WHAT YOU ARE ASKED TO DO >> If a line in the entries below includes "computer", show that line.

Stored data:
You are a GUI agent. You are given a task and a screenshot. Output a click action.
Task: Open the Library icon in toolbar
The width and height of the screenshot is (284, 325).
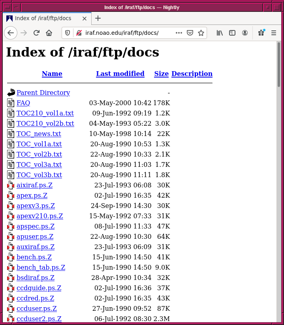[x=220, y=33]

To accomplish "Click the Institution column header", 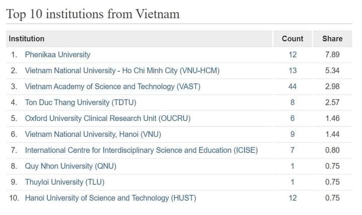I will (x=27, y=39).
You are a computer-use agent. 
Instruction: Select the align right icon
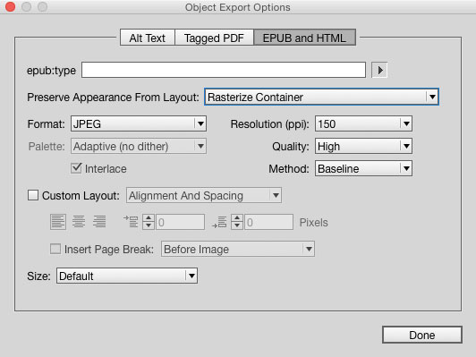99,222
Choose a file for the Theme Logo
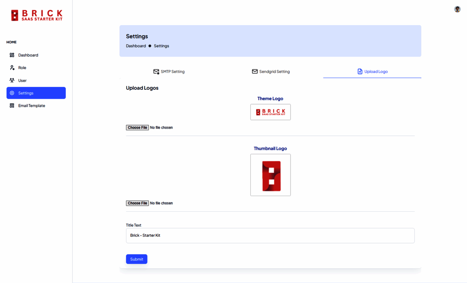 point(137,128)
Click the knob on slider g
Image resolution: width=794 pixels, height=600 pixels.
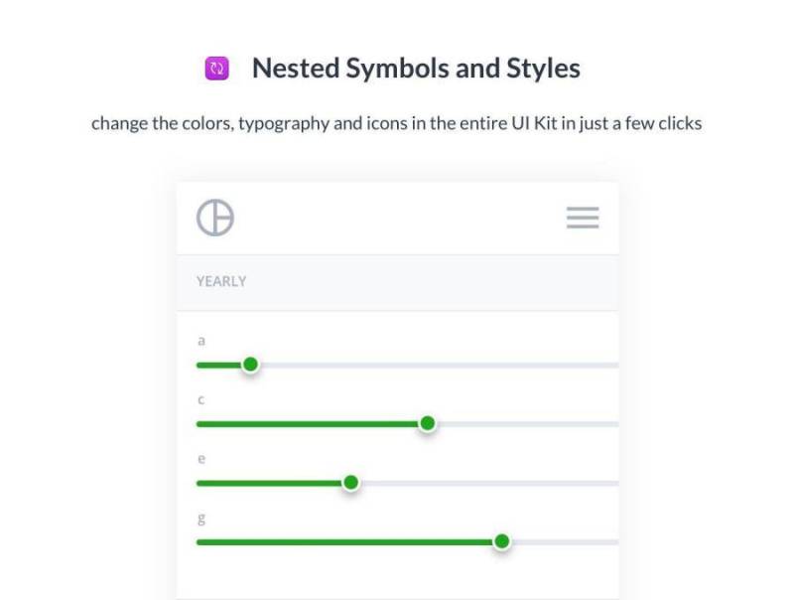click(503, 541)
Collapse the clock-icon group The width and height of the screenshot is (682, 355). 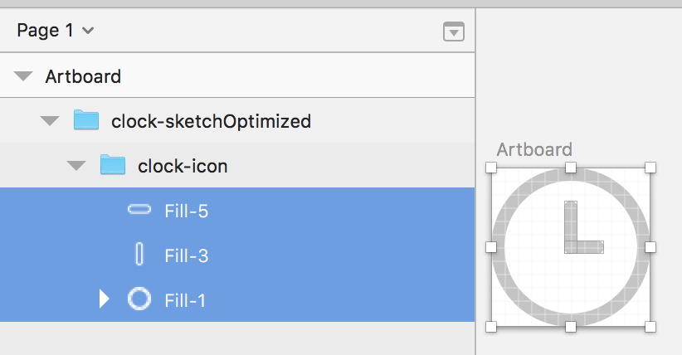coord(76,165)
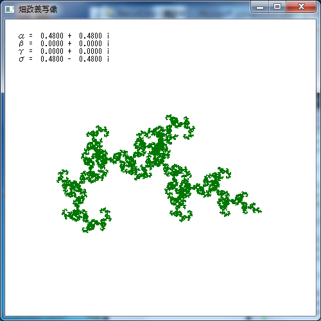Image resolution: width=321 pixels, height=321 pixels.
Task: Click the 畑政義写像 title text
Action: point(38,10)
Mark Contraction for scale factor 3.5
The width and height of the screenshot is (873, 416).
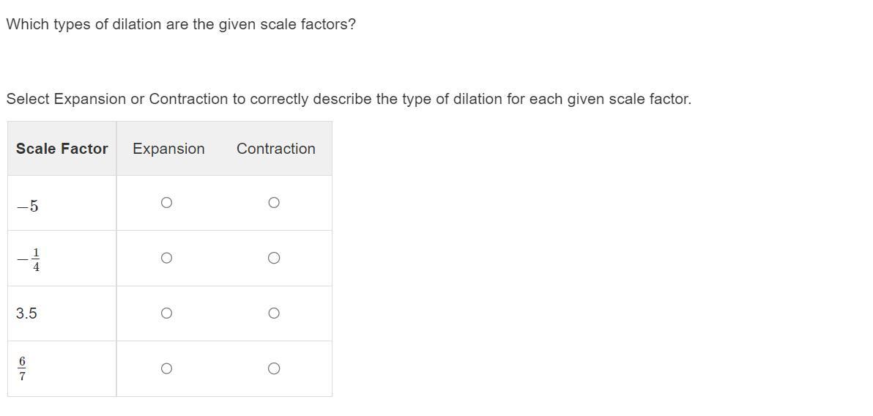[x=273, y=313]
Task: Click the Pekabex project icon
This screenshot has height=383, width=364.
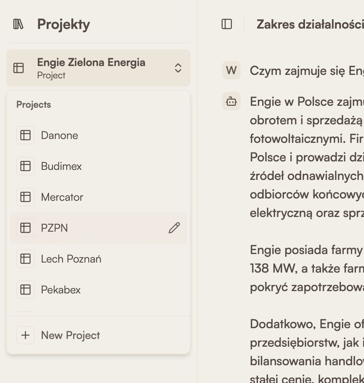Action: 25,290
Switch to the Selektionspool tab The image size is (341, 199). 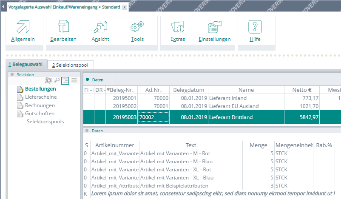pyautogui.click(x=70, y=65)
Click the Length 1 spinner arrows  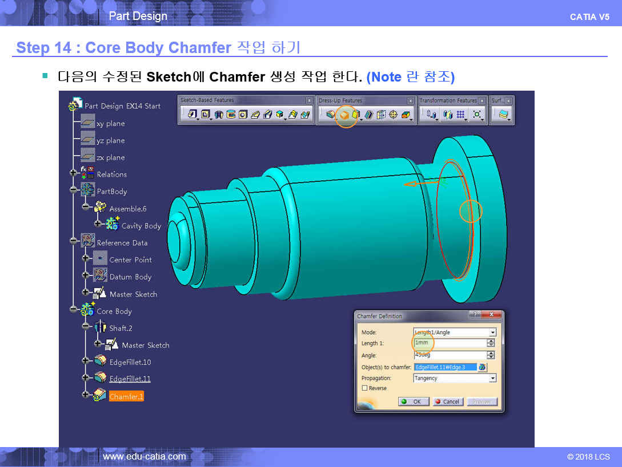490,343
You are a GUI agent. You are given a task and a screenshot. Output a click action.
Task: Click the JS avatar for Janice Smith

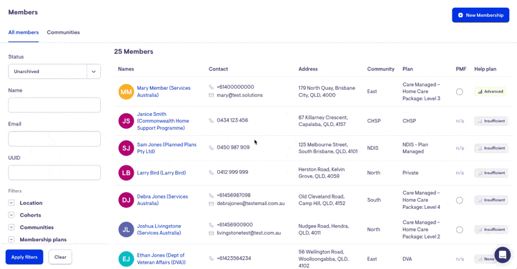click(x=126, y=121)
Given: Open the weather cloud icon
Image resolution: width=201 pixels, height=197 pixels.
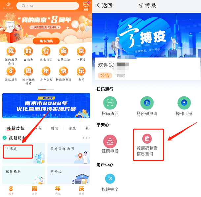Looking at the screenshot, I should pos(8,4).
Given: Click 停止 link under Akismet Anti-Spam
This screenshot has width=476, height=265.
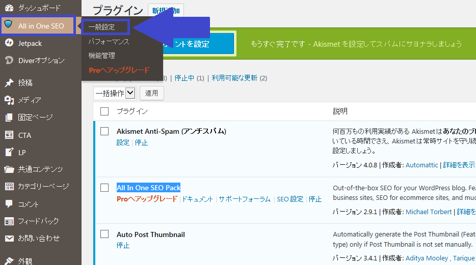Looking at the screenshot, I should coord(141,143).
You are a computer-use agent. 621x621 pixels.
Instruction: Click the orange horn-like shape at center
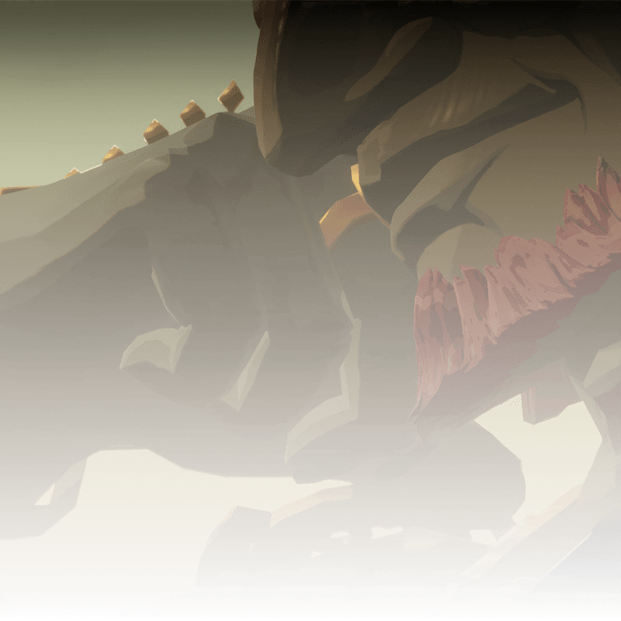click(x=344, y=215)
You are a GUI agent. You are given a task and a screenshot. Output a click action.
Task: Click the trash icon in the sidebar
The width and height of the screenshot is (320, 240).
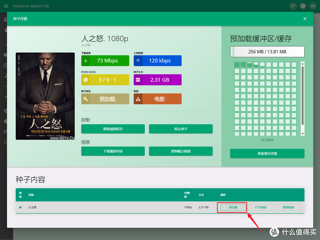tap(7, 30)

...

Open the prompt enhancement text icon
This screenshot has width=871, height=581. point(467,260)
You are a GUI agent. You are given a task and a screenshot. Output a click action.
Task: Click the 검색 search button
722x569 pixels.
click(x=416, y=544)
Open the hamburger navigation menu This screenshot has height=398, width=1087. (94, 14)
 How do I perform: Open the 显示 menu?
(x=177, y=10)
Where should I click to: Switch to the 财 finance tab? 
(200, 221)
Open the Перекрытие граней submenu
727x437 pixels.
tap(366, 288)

==

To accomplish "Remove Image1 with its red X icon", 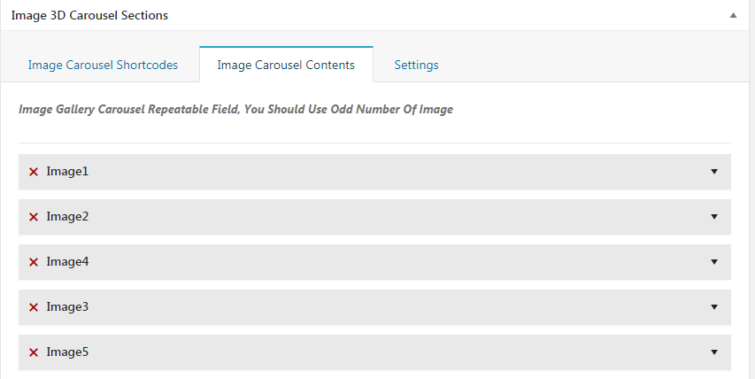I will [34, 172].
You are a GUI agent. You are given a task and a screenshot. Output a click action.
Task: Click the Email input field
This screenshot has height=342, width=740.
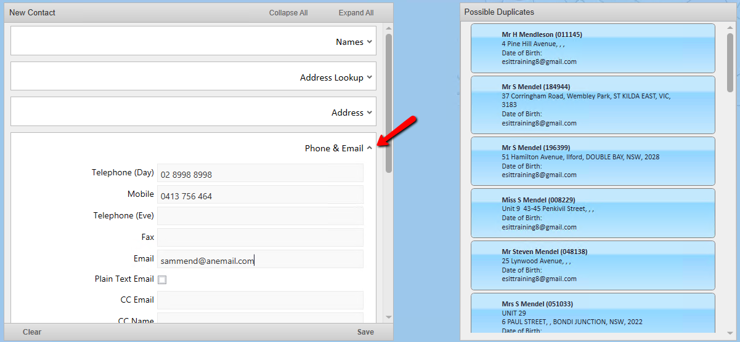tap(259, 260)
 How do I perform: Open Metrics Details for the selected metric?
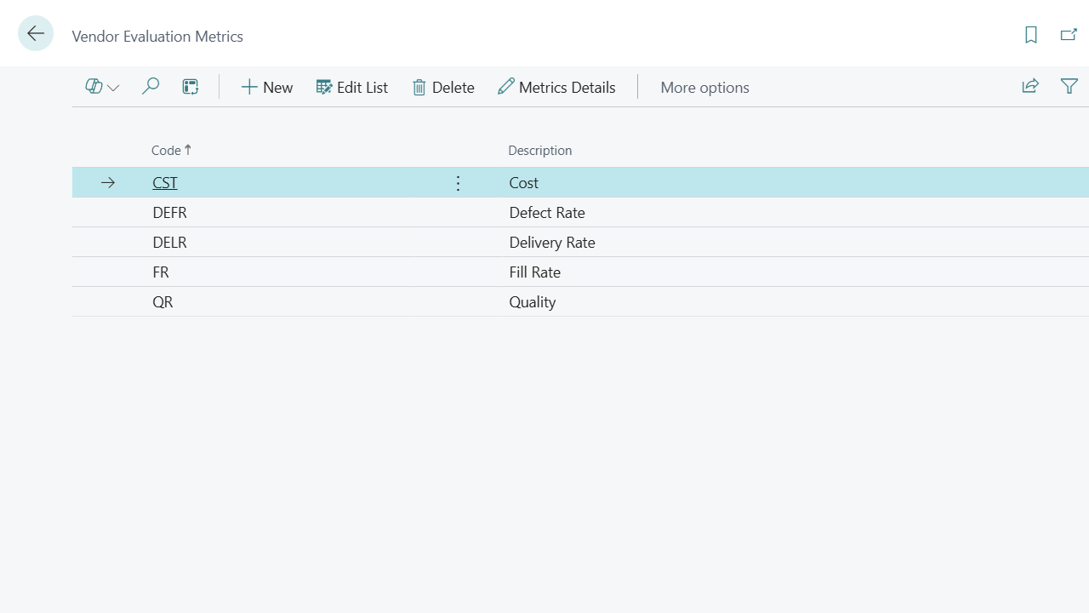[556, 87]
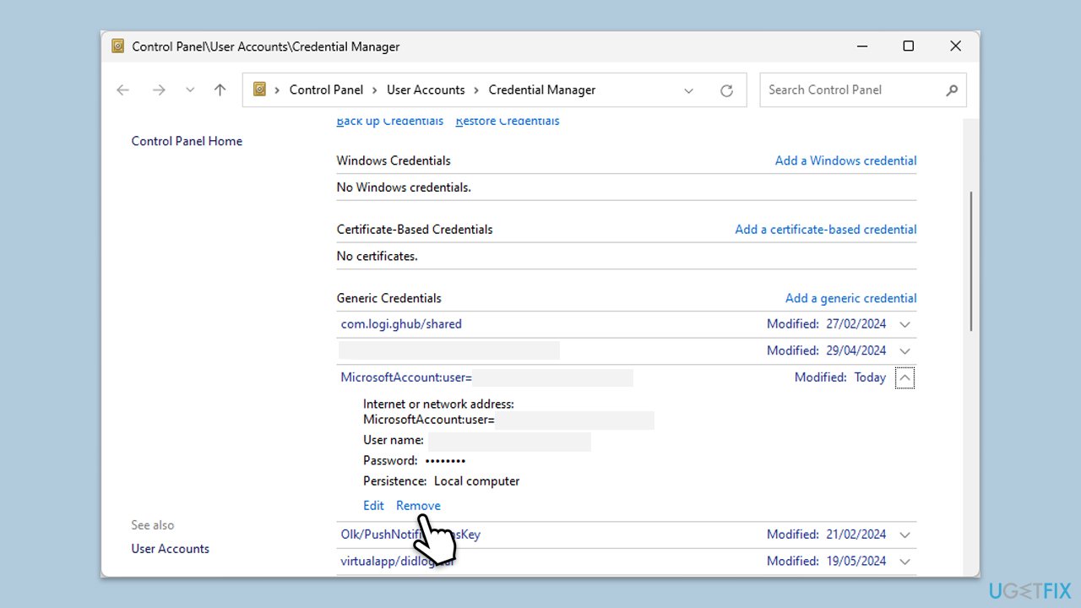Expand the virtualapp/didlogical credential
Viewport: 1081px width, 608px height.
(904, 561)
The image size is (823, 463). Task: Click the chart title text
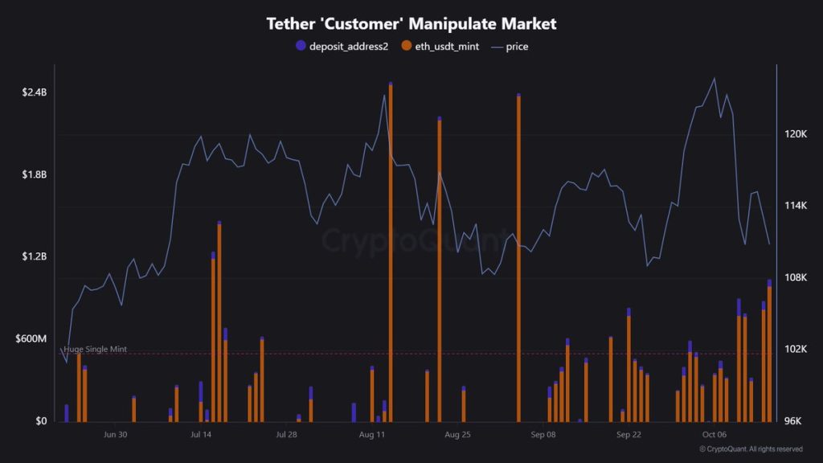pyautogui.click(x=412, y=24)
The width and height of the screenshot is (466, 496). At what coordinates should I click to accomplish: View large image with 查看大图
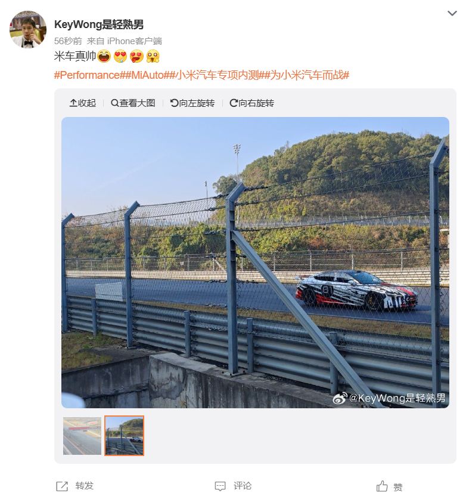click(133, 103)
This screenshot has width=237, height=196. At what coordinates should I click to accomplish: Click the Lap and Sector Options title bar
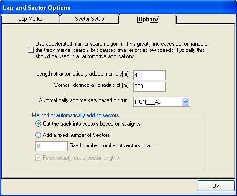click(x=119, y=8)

TASK RESPONSE >>
You are a computer-use agent. 
You are a computer-use agent. 621x621 pixels.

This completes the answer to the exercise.